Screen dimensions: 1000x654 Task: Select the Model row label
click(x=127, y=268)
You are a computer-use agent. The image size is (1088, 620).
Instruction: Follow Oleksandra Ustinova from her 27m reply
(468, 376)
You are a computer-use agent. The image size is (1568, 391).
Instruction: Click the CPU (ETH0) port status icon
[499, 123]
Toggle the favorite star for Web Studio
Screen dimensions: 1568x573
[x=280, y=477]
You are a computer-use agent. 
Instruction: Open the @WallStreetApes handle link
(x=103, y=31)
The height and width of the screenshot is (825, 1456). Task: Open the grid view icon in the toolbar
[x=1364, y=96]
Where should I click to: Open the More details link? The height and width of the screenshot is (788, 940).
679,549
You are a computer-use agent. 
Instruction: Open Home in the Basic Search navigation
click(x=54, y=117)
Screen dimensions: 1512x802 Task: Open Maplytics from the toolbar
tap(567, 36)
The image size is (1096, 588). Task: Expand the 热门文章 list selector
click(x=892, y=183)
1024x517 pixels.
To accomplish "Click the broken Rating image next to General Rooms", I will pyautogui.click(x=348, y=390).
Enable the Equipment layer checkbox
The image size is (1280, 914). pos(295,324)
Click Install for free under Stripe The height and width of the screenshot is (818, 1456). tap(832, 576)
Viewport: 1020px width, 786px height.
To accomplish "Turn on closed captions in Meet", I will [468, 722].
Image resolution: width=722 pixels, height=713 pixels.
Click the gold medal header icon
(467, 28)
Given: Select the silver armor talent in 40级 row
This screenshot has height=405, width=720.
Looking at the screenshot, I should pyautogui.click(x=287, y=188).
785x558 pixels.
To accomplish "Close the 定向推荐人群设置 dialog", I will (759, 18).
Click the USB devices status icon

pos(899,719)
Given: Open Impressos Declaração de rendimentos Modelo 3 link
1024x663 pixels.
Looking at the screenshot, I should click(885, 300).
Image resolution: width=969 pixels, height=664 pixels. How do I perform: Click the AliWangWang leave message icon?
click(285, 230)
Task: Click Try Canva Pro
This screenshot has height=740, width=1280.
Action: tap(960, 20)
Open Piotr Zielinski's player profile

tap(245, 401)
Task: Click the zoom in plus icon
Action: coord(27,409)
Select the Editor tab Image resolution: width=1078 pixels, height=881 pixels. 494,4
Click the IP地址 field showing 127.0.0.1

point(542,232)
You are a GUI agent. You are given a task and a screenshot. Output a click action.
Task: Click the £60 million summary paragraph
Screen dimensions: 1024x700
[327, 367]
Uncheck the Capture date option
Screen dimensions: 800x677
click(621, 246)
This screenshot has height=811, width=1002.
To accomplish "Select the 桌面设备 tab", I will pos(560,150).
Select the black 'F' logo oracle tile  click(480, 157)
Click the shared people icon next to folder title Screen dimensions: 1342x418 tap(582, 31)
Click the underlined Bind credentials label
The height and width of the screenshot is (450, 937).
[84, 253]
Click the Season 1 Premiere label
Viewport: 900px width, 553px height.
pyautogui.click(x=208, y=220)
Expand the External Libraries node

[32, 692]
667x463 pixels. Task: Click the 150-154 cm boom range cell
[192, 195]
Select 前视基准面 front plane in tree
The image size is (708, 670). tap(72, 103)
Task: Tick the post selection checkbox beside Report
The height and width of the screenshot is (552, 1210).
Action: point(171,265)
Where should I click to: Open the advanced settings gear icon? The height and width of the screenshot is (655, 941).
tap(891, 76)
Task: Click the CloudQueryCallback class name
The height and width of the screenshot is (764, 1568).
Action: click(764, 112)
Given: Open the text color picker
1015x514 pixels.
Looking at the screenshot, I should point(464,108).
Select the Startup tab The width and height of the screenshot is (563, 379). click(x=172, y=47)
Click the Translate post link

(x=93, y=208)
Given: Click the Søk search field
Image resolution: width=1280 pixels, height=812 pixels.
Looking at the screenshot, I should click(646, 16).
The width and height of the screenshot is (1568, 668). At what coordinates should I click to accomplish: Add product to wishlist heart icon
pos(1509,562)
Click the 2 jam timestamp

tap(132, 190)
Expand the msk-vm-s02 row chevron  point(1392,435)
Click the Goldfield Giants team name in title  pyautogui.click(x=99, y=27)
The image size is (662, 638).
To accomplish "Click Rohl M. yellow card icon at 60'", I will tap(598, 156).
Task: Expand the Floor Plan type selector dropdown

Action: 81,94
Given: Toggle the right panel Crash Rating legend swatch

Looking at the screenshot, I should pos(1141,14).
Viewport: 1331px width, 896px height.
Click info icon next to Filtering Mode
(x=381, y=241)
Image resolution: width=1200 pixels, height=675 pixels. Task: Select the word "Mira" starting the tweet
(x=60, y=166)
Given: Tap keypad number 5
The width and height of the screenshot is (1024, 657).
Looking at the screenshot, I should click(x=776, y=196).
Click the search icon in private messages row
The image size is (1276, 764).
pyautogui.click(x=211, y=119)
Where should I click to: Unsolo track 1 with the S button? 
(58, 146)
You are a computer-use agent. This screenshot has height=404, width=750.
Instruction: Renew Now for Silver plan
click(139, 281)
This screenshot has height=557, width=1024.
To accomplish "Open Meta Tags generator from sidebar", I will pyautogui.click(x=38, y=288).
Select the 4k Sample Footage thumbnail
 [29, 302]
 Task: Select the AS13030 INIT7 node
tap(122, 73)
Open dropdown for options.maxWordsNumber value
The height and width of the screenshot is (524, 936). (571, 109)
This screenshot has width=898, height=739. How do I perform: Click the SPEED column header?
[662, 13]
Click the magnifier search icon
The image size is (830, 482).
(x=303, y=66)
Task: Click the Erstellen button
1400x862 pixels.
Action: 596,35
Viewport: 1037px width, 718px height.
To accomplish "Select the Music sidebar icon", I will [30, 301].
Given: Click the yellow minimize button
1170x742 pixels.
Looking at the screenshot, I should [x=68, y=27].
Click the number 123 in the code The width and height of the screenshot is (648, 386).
——————
**PROBLEM:** Every line that contains "yellow" should be copied out of the data.

**ANSWER SECTION:**
To accomplish "Click Rohl M. yellow card icon at 60'", I will tap(598, 156).
Given: Click the yellow minimize button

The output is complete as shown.